Provided entries: Begin

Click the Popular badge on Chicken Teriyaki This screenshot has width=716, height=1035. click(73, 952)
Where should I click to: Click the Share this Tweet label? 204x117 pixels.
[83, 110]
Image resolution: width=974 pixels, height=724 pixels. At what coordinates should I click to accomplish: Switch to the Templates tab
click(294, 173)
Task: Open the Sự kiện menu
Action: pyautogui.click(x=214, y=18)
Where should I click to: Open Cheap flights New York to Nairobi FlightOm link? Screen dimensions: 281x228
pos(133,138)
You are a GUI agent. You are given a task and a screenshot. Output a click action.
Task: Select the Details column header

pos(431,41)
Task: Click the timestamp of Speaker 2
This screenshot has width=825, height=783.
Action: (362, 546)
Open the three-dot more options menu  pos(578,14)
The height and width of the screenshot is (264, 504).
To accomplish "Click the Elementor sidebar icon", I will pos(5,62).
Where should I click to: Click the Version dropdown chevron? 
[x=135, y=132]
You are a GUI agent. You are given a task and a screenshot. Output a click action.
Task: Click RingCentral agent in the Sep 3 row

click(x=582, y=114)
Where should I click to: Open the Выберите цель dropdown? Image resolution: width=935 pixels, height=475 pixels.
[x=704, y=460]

Provided entries: End
Provided entries: Begin

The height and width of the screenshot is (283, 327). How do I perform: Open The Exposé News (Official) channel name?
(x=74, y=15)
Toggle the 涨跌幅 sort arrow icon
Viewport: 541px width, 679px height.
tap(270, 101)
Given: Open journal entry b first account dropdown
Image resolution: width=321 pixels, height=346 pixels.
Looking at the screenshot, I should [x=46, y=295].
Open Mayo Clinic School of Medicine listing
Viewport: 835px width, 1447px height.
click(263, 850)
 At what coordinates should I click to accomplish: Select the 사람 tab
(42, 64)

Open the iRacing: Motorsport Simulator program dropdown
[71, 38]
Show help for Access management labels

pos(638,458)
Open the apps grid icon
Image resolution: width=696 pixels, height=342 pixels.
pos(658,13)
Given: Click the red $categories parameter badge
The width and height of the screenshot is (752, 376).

Provided entries: End
Provided entries: Begin

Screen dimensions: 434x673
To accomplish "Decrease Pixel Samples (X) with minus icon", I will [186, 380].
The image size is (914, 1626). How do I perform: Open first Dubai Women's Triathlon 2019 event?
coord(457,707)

Provided entries: End

The problem: What is needed is the count of lines in the records that include the word "will", with no other text.

Answer box: 2